De planimeter
Een planimeter is een verbazingwekkend mooi instrument om de oppervlakte binnen een gesloten kromme snel en nauwkeurig te meten. In dit artikel beginnen we met een beschrijving van een planimeter. Hoe werk je met zo’n instrument? En hoe kun je hem ijken? Daarna volgt de echte wiskunde: waarom werkt de planimeter?
De bekendste planimeter is de zogeheten poolplanimeter. Een foto van dit instrument zie je in figuur 1. Een schematische poolplanimeter is in figuur 2 getekend.
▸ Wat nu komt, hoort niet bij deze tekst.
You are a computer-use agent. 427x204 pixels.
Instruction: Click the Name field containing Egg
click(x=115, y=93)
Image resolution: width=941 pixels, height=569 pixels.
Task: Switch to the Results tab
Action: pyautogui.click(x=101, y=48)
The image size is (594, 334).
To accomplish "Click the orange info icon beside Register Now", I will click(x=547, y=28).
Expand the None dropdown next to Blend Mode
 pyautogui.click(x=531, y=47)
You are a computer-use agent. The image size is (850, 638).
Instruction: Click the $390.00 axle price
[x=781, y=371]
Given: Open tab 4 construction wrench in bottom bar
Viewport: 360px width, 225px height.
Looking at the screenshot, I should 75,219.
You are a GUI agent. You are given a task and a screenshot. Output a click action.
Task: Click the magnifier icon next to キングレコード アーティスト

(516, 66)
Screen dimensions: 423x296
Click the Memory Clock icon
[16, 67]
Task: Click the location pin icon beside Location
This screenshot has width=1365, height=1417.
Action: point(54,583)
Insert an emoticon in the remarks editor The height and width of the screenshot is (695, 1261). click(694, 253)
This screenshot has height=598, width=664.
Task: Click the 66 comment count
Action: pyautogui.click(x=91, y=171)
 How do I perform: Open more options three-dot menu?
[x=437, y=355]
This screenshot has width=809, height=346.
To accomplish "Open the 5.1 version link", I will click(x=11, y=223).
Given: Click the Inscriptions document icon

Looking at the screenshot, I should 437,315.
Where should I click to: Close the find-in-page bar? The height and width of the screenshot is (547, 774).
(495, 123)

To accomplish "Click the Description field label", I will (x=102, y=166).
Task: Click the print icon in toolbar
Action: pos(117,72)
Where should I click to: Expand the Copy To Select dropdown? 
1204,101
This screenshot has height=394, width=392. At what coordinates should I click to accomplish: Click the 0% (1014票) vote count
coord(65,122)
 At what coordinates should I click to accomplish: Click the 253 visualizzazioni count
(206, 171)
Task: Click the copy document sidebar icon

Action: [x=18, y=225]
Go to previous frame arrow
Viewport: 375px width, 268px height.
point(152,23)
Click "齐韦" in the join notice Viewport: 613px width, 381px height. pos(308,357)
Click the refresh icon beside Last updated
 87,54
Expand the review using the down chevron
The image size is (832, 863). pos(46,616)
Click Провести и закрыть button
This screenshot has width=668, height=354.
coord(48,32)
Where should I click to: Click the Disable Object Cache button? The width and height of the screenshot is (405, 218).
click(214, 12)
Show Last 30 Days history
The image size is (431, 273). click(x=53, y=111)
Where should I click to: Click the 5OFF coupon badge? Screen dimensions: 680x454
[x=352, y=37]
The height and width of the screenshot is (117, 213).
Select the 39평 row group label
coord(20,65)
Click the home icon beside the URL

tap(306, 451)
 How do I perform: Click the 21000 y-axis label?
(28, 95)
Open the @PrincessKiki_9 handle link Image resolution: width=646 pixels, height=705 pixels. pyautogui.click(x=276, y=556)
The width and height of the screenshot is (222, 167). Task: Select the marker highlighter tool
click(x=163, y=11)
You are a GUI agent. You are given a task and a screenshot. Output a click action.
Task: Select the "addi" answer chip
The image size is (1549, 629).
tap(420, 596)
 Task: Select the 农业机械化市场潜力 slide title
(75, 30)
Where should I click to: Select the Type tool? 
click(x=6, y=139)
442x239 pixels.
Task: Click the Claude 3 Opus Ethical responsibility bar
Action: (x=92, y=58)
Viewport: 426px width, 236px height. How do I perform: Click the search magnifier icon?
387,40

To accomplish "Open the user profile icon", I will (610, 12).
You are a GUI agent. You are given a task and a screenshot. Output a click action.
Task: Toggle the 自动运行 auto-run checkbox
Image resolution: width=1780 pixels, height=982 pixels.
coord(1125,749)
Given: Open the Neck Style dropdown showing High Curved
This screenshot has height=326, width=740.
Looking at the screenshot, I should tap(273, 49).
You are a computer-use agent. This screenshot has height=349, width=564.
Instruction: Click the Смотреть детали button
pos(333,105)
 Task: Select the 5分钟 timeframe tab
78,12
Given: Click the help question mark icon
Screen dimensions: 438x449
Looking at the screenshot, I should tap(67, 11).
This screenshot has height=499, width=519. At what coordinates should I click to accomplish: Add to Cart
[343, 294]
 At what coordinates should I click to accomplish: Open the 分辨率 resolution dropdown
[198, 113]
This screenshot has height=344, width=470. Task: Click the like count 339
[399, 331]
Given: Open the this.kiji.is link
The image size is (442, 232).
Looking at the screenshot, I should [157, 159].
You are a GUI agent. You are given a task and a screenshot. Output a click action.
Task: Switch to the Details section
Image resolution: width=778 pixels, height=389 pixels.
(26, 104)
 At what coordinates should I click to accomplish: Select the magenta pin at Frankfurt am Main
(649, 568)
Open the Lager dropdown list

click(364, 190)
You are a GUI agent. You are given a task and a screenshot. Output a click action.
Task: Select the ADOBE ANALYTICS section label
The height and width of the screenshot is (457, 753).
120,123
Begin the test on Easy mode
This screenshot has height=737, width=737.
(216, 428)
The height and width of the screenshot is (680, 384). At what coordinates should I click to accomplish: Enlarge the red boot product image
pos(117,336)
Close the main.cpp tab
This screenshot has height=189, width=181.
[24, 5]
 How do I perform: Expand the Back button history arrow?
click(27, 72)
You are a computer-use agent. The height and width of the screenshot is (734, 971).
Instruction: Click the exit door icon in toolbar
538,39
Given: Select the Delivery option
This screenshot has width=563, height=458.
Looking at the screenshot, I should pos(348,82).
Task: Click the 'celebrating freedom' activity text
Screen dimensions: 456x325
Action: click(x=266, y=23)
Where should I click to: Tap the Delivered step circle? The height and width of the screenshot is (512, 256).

De pool C van de planimeter wordt vastgezet, met een pin of gewicht, op een willekeurige plek op het papier waarop de kromme staat. In figuur 2 ligt C in de oorsprong van het getekende coördinatenstelsel. Om C kan een stang met vaste lengte CD draaien. Op de foto in figuur 1 is punt D het einde van het kleine boogje. Vervolgens kan er weer een stang met constante lengte DS om D draaien. Onder aan S zit een puntje, dat rust op het papier of de kaart. Dwars op de stang DS zit een wieltje W, dat kan draaien (en slippen) als het over het papier loopt. De planimeter geeft het aantal omwentelingen van W weer, maar hoe dat technisch precies zit, is voor dit verhaal niet relevant.
Gebruik en werking
Het is de bedoeling om met S een willekeurige gesloten kromme, in de tekening k, in een enkele gehele omloop te volgen.Tijdens het volgen van de kromme k beweegt het wieltje W over het vlak. In de tekening zit het wieltje ergens (de plaats is niet van belang) dwars op de stang DS. Tijdens de rondgang met het punt S over de kromme k zal het wieltje draaien; soms langzaam, soms snel, soms heen, soms terug, maar uiteindelijk, na een volledige kromme k, zal het wieltje W een aantal omwentelingen hebben afgelegd.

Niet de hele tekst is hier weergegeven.